INFORMATION START

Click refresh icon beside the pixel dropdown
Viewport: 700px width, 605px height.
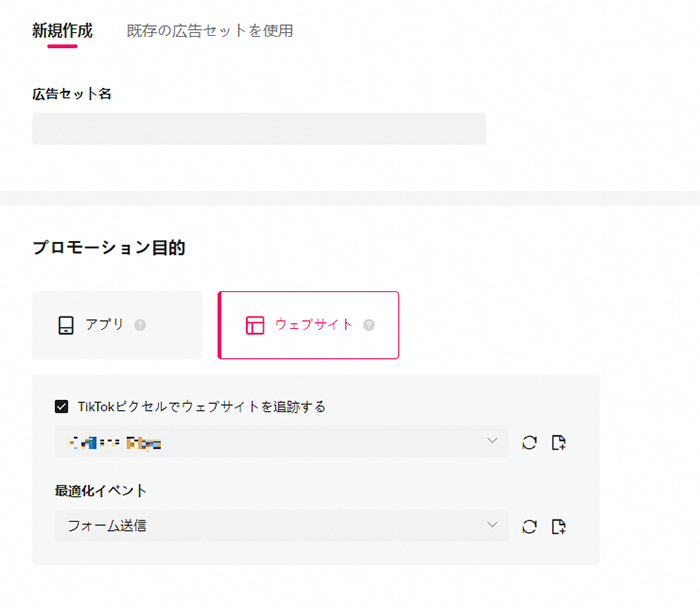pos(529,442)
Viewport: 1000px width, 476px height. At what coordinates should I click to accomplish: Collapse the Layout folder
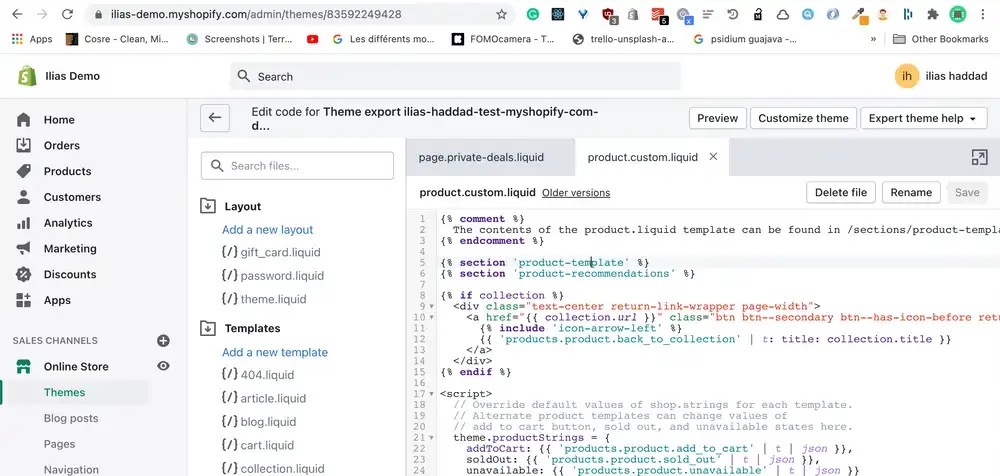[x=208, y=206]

INFORMATION END

> **THE PROBLEM**: Leave out the pictures, and write out exactly the lines from the line containing "Viewport: 700px width, 605px height." through the end of the records above.

> **EXERCISE SOLUTION**:
Viewport: 700px width, 605px height.
pos(529,442)
Viewport: 1000px width, 476px height. At what coordinates should I click to accomplish: Collapse the Layout folder
[x=208, y=206]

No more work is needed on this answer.